As well as becoming a standard fitting in the British forces during the First World War, the Scarff ring was used in the postwar Royal Air Force for many years. Perhaps the last British aircraft to use the mounting was the Supermarine Walrus amphibian prototype.

Scarff was also involved in the development of the Scarff-Dibovsky synchronization gear.

Although it was a seemingly simple device, later attempts to emulate the Scarff ring as a mounting for the dorsal Vickers K in the World War II Handley Page Hampden bomber were failures. Handley Page had designed a carriage with ball-bearing wheels running on a track around the cockpit. Vibration when firing shook the balls out, jamming the mounting.

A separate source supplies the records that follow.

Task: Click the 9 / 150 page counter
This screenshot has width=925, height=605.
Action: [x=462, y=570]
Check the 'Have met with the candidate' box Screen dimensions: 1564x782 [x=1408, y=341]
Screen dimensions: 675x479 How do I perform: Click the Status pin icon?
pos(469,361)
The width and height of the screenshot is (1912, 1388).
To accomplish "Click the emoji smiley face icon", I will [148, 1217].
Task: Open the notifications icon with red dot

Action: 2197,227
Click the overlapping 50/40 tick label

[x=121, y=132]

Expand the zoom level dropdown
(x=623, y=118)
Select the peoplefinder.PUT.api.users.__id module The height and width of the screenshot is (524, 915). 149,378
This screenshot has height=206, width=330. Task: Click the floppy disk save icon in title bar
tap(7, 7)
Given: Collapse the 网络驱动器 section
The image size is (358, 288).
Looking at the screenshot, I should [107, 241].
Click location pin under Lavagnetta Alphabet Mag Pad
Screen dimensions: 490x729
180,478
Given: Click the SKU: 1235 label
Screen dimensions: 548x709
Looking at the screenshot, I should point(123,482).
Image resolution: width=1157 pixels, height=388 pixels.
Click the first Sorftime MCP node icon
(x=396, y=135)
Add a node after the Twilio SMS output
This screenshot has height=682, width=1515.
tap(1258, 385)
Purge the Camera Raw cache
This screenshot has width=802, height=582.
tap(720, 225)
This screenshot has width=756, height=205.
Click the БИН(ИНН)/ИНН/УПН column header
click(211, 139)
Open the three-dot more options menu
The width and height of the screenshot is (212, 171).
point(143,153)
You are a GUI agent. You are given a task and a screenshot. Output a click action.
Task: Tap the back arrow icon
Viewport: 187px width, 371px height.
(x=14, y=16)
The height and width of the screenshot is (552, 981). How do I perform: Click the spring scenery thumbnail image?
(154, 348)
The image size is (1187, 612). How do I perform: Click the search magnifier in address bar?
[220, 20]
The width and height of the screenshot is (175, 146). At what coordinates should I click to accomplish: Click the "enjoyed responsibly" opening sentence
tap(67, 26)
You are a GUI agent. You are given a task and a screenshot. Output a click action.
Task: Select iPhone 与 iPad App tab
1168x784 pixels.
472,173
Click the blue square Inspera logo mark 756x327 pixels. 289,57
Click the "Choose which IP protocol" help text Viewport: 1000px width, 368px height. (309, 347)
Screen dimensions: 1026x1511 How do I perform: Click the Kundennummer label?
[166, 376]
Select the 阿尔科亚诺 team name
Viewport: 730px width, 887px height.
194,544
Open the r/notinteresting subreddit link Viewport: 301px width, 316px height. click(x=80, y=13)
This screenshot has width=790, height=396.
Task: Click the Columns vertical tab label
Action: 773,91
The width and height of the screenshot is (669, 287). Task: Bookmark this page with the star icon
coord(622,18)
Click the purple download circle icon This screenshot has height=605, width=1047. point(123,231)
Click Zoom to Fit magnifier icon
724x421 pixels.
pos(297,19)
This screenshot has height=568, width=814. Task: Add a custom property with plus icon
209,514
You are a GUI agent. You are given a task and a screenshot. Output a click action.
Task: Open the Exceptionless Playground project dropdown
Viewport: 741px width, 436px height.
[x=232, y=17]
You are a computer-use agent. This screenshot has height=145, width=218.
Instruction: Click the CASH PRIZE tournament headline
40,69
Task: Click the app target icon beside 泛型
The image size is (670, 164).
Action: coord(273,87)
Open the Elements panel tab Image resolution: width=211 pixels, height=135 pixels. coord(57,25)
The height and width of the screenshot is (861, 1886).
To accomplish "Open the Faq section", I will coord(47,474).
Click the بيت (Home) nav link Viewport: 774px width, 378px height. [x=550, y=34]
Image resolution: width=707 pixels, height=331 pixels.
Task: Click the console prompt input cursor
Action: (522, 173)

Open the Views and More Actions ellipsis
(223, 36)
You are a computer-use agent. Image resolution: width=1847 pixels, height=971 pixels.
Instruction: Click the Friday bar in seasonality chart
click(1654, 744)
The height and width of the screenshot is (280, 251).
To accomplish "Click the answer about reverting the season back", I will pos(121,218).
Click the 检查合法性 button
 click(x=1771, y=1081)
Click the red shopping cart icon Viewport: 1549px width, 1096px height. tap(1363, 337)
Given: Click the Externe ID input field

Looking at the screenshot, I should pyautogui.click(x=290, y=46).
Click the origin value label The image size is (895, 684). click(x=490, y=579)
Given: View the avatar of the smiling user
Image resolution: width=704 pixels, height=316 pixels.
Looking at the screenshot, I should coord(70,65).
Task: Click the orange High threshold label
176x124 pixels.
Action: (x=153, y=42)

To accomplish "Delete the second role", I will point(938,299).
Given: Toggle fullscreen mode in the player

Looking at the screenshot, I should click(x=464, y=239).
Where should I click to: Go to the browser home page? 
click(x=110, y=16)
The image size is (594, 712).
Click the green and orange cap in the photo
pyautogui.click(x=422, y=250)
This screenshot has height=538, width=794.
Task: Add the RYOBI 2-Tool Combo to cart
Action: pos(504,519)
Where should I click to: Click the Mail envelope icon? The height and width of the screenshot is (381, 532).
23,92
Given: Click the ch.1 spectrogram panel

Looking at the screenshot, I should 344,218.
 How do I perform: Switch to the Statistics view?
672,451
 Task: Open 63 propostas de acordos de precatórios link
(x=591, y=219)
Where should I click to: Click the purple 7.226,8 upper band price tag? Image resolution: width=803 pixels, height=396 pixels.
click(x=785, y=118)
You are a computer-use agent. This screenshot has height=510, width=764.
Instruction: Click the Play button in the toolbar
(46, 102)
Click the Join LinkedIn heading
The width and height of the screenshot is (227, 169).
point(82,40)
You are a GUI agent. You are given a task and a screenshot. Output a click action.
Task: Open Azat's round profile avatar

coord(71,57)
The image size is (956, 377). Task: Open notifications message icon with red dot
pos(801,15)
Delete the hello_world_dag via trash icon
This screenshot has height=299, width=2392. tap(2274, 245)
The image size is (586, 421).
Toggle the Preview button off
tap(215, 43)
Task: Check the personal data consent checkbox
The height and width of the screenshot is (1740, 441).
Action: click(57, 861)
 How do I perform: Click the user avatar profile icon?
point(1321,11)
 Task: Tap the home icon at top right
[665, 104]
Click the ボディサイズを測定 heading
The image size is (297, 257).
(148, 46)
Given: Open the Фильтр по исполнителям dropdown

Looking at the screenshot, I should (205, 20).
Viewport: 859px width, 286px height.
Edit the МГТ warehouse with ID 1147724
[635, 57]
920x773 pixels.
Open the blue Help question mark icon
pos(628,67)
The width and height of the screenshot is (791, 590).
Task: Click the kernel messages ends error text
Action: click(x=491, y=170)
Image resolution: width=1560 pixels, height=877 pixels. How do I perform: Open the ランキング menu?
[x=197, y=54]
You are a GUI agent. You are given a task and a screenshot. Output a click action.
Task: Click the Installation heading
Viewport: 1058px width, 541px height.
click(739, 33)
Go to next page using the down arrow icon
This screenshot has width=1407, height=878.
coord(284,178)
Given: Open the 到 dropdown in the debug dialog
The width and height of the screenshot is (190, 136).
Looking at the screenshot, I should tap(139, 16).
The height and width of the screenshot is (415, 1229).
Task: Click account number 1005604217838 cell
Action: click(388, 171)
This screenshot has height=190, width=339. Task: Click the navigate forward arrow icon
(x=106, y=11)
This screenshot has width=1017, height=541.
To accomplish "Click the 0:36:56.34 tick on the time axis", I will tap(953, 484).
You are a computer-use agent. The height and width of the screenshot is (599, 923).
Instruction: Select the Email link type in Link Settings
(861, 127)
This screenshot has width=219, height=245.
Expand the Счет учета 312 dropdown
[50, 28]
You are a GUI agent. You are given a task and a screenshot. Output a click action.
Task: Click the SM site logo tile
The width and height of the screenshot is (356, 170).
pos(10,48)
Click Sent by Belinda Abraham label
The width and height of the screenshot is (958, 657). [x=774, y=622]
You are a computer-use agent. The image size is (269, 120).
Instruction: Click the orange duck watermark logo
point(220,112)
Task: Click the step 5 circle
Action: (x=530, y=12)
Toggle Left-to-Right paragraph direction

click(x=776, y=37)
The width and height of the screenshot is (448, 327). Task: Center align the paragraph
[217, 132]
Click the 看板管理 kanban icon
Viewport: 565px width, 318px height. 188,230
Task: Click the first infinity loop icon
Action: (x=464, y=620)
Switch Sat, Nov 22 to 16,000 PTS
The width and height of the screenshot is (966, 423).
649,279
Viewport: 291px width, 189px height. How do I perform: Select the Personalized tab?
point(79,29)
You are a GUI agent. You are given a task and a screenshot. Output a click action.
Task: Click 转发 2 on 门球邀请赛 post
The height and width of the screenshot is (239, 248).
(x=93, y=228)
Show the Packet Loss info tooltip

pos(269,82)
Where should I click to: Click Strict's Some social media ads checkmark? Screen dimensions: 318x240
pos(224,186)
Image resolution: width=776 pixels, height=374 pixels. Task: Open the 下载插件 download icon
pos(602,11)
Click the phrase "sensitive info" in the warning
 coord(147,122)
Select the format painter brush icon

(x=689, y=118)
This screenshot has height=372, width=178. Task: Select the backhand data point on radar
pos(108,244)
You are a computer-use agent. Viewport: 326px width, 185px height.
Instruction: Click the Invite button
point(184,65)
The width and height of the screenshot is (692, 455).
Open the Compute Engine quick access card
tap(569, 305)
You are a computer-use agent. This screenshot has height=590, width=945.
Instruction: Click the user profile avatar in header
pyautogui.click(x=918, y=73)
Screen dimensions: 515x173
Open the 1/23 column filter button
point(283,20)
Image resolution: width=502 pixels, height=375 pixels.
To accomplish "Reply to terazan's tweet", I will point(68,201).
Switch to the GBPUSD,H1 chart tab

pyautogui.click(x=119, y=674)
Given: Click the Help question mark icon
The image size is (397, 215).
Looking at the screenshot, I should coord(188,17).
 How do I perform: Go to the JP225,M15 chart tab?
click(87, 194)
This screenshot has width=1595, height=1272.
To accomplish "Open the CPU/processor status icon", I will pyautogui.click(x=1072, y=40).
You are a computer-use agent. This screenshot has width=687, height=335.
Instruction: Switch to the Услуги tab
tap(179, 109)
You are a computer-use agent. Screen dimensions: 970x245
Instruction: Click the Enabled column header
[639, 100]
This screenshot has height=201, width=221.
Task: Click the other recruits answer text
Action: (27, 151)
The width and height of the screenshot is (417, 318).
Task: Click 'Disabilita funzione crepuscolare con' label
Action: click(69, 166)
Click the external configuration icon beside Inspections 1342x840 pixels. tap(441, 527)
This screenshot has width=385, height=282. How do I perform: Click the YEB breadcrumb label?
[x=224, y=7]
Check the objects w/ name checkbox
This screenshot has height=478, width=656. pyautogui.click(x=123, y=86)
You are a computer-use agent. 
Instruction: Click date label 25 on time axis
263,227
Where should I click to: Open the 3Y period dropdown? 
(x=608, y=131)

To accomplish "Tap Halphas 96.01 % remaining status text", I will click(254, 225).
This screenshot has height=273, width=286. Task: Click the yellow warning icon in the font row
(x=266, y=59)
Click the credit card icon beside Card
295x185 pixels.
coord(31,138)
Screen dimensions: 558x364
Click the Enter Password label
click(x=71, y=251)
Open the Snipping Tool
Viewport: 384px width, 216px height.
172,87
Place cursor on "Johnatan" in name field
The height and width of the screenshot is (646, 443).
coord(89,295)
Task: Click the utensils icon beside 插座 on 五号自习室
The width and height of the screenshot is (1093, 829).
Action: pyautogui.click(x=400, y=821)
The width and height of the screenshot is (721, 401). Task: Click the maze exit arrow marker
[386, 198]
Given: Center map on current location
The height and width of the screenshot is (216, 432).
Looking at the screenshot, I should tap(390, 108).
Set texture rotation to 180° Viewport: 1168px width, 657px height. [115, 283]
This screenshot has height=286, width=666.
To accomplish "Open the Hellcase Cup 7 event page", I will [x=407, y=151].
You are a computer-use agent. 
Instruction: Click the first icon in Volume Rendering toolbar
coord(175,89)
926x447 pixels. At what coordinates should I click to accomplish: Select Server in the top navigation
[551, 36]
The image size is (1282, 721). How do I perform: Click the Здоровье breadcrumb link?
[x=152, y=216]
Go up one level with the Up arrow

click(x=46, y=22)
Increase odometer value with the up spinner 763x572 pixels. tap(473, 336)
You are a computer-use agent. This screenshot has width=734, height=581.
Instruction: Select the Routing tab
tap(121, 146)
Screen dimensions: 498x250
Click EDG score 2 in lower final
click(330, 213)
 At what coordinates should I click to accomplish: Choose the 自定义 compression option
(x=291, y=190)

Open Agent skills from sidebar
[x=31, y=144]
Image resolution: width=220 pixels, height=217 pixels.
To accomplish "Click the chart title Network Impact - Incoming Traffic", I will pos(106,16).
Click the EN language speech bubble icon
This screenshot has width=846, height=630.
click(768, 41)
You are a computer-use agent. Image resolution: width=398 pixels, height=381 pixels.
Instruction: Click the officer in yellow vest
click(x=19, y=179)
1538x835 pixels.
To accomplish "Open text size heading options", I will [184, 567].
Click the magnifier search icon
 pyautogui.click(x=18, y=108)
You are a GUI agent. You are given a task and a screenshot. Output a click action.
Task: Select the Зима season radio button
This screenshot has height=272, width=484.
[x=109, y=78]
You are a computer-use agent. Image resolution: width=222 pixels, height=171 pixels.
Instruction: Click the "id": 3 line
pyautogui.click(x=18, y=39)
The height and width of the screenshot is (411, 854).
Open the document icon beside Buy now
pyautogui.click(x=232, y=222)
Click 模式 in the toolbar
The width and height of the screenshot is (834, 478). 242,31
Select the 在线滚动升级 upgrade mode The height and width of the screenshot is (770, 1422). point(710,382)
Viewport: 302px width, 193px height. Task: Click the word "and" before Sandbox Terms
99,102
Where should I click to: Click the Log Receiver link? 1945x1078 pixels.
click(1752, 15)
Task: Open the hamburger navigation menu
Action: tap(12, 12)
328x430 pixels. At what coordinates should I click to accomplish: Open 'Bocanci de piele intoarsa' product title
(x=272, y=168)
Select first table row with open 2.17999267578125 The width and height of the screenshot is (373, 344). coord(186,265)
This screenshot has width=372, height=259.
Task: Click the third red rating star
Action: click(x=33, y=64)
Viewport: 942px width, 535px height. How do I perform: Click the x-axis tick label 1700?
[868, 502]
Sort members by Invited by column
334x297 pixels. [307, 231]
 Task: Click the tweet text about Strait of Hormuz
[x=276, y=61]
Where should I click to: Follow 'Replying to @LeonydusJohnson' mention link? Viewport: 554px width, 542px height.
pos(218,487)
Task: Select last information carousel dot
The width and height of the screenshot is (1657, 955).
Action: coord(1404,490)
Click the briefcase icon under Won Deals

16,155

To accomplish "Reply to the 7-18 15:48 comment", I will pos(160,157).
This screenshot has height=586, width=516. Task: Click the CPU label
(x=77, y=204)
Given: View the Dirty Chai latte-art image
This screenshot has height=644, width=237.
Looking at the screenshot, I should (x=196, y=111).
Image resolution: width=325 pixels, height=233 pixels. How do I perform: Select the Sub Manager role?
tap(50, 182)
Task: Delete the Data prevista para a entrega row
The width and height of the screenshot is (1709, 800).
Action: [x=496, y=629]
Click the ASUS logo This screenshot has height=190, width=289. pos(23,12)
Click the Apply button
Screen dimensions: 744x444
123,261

In the 1930s, the Germans developed a similar system called the Drehkranz D 30 (German: "slewing ring") which was used on a number of German aircraft, most notably the Junkers Ju 52.

In British use the Scarff ring was replaced in the 1930s by specialised power-operated turrets such as those made by Boulton Paul or Nash & Thompson, aircraft air speeds having by then risen to the point where a manually operated gun was infeasible.

The Scarff ring was also fitted to the Rolls-Royce Armoured Car vehicles of the RAF Armoured Car Companies, antecedents to the RAF Regiment.